Question: “By all appearances a child is observed to have an extremely close bonded relationship with a parent, why would a court order that child to be with the ‘rejected’ parent?
Answer: When we have evidence that there is Parental Alienation present in a case and it can be described as being at a severe level, typically you will observe an enmeshed favored parent-child relationship. That is, to most observers the favored parent and child will appear to have an extremely close bonded relationship. However, in many extremely bonded relationships one may find the relationship is enmeshed. Enmeshed relationships were introduced by Salvador Minuchen in the mid-1970s. In such relationships, there is little autonomy or personal boundaries. Each family member can have an identified role, such as a scapegoat, or hero, etc. Individuals who grow up in such families do not know how they really feel or what they want to do in their lives because they are encouraged to feel what the favored parent feels. They are consciously and subconsciously rigorously discouraged from having their own feelings and preferences. Enmeshed children will frequently feel shame which leads to depression, anxiety, alcoholism, drug abuse, eating disorders, compulsive gambling, sexual addiction and can include family violence.

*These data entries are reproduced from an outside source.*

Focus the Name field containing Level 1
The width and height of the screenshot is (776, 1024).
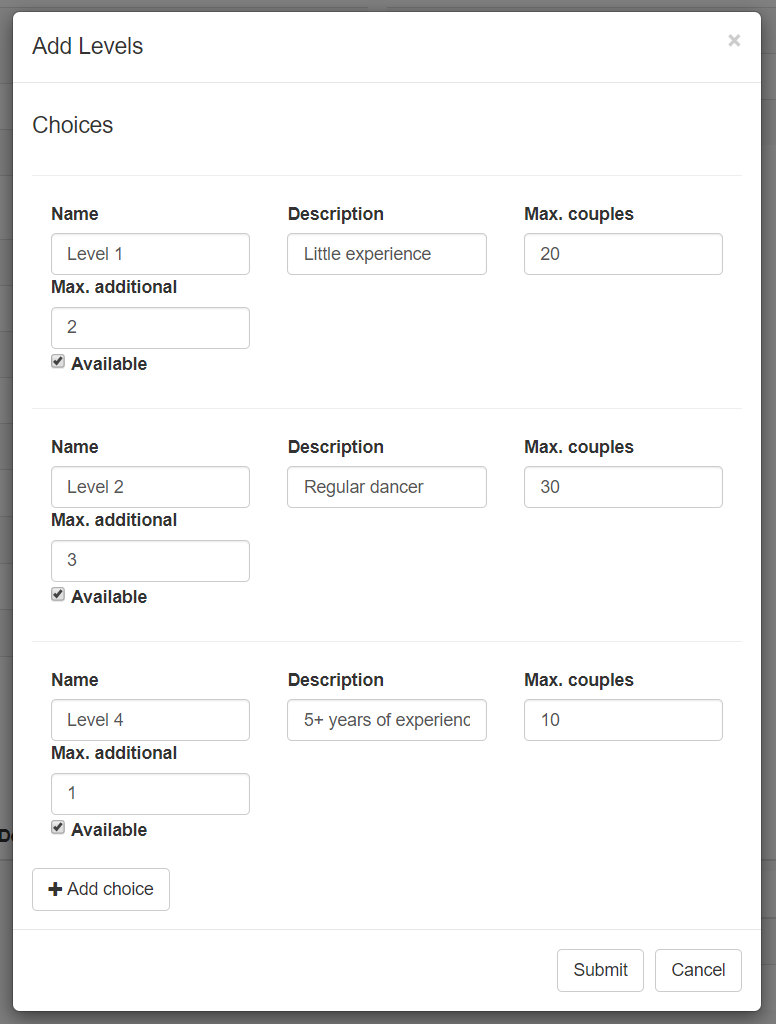(x=150, y=254)
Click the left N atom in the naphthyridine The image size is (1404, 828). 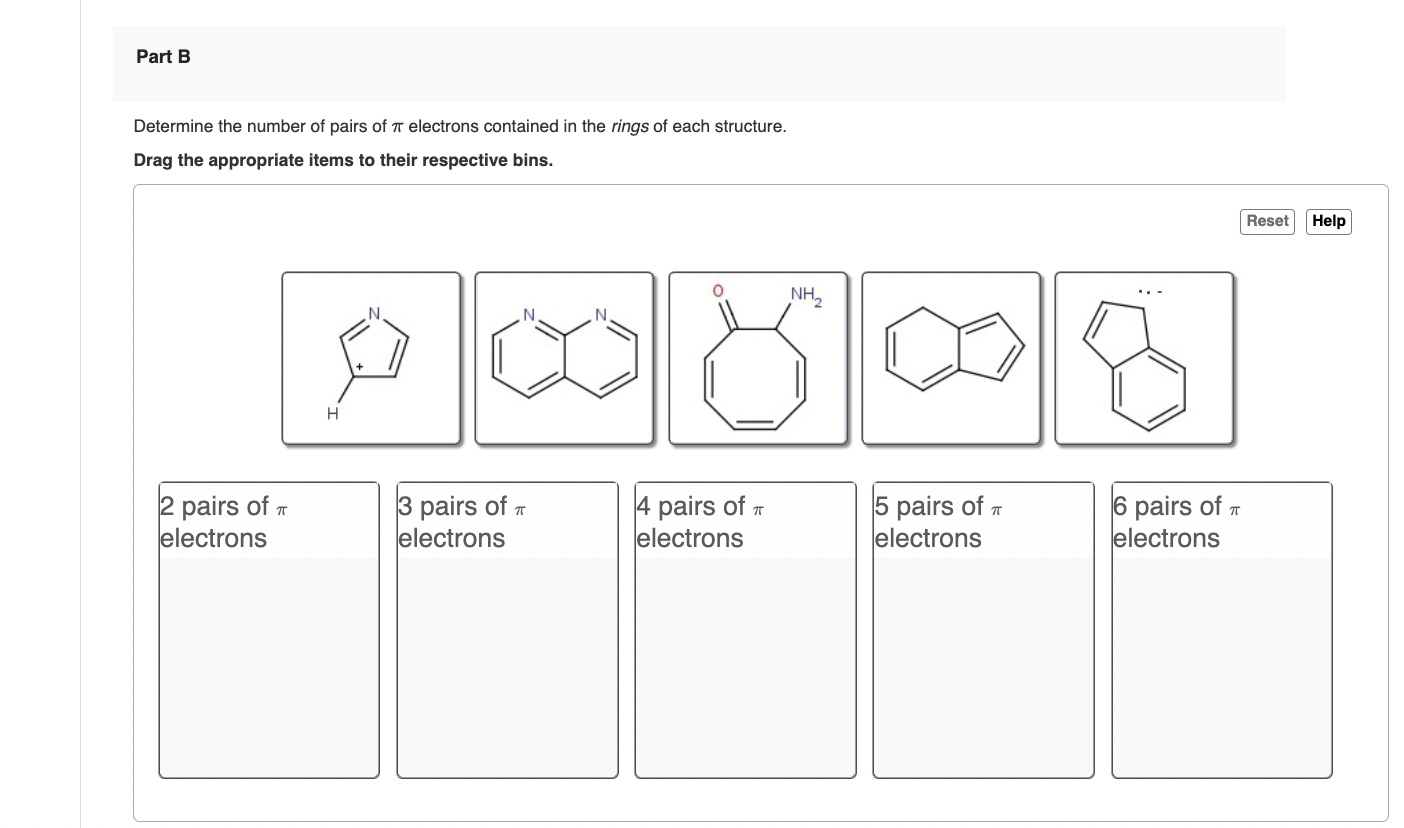(x=529, y=316)
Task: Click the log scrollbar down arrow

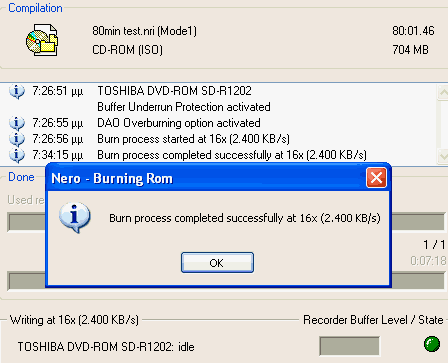Action: pyautogui.click(x=443, y=155)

In an enmeshed alienated family the favored parent is dependent on the child or children to make them happy and feel loved. Isolating the children from a rejected parent facilitates this pathological “nurturing” process. The children are discouraged from having a relationship with the other parent, from expressing their individuality and from expressing their life preferences outside the family. In most cases the children are not even knowledgeable that this process is going on. But the favored parent’s need to be needed and to be loved, to an extent that they keep the children emotionally and physically corralled.
These are just a few samples and examples of the types of questions and responses that can be used in cases where the consulting expert is instructing the court. If the court is listening a careful observer will notice that the judge is taking notes as the expert is speaking. Frequently, when the attorneys are finished with the examination and cross, the judge just might have some questions of his or her own. This is a very good sign that the court was listening and perhaps even open to the expert’s testimony.